Наш дневальный выручал за каждую пачку махорки шестьсот сорок рублей. Но и эта цифра не была, как говорится, пределом. Можно было насыпать неполные коробочки – разница на взгляд почти незаметна, да и ссориться с дневальным начальника никто не захочет. Можно было вертеть более тонкие папиросы. Вся закрутка – дело рук и совести дневального. Наш дневальный скупал у начальника махорку по пятьсот рублей за пачку. Стосорокарублевая разница шла в карман дневального.
Хозяин тети Поли махоркой не торговал, и вообще никакими темными делами тете Поле у него заниматься не приходилось. Тетя Поля была великая стряпуха, а дневальные, сведущие в кулинарии, ценились особенно дорого. Тетя Поля могла взяться – и действительно бралась – устроить кого-либо из земляков-украинцев на легкую работу или включить в какой-нибудь список на освобождение. Помощь тети Поли своим землякам была весьма серьезной. Другим она не помогала, разве только советом.
Тетя Поля работала у начальника седьмой год и думала, что и все свои десять «рокив» проживет безбедно.

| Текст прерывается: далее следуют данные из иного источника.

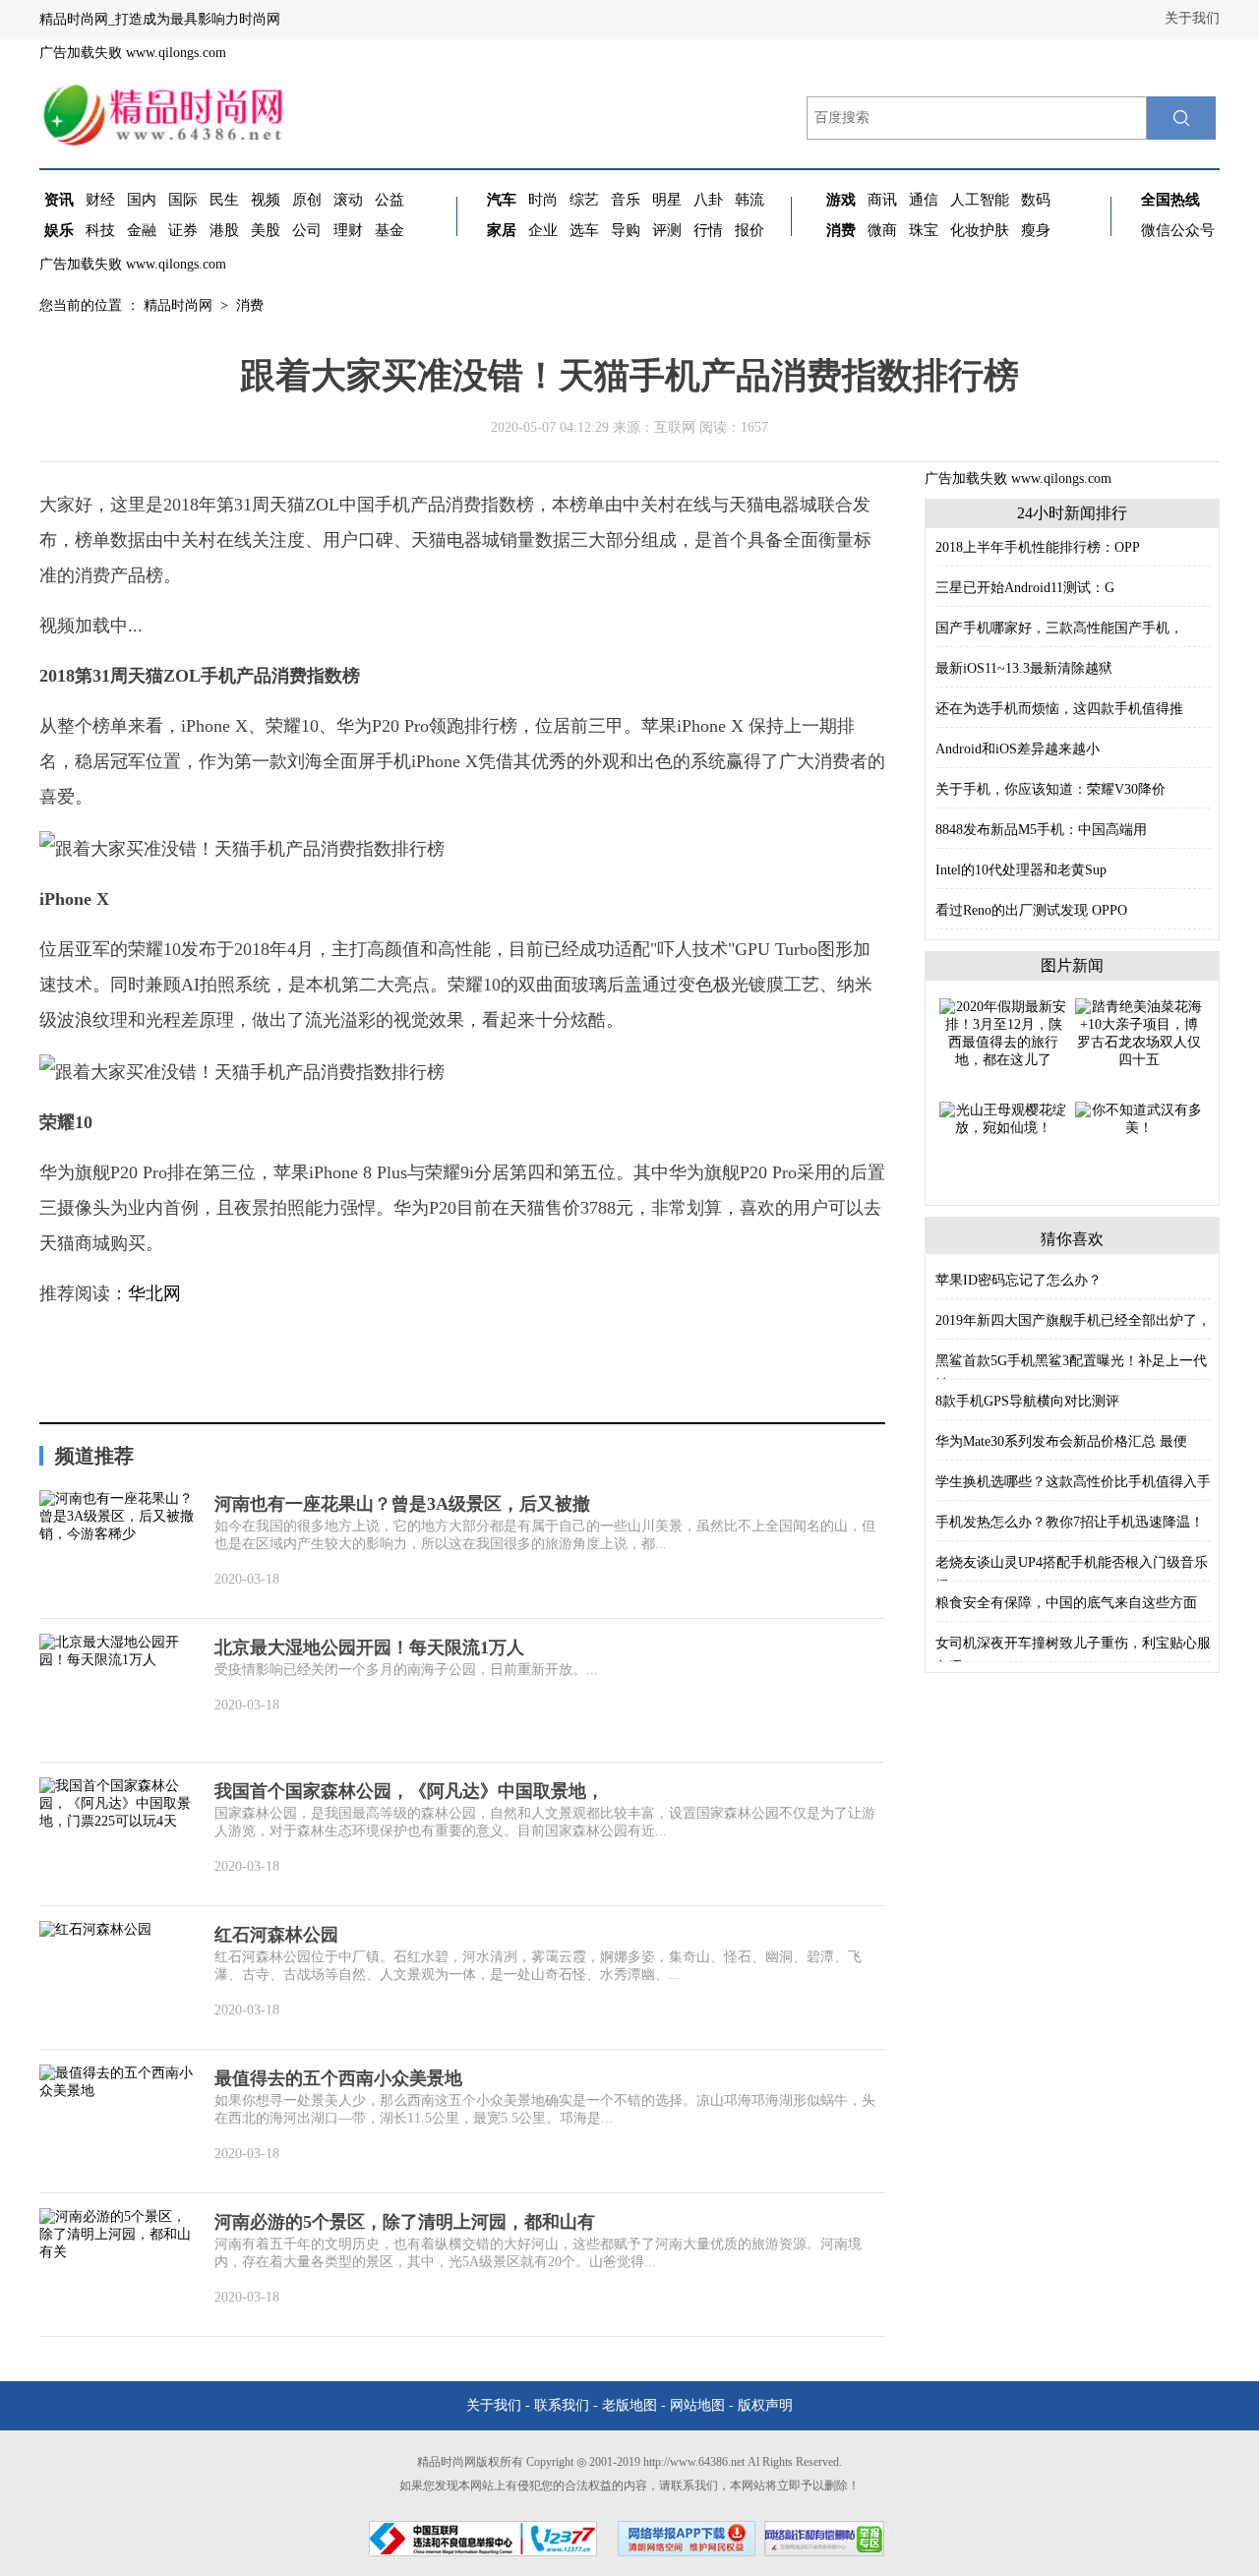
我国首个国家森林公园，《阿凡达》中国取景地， (409, 1791)
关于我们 (1192, 18)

Тетя Поля была расчетливой бессребреницей и справедливо полагала, что ее равнодушие к подаркам, к деньгам не может не прийтись по душе любому начальнику. Расчеты ее оправдались. Она была своим человеком в семье начальника, и уже был намечен план ее освобождения – она должна была числиться грузчицей автомашины на прииске, где работал брат начальника, и прииск ходатайствовал бы о ее освобождении.
Но тетя Поля заболела, ей становилось все хуже, и ее отвезли в больницу. Главный врач распорядился, чтобы тете Поле отвели отдельную палату. Десять полутрупов вытащили в холодный коридор, чтобы освободить место дневальной начальника.
Больница оживилась. Ежедневно во второй половине дня приезжали «виллисы», приезжали грузовики; из кабин выходили дамы в тулупах, выходили военные – все стремились к тете Поле. И тетя Поля обещала каждому: если выздоровеет – замолвит словечко начальнику.
Каждое воскресенье лимузин ЗИС-110 въезжал в больничные ворота – тете Поле везли посылочку, записочку от жены начальника.
Тетя Поля отдавала все санитаркам, попробует ложечку и отдаст. Болезнь свою она знала.
Но выздороветь тетя Поля не могла. И вот однажды в больницу явился с запиской начальника необычайный посетитель – отец Пётр, как он назвал себя нарядчику. Оказывается, тетя Поля желала исповедаться.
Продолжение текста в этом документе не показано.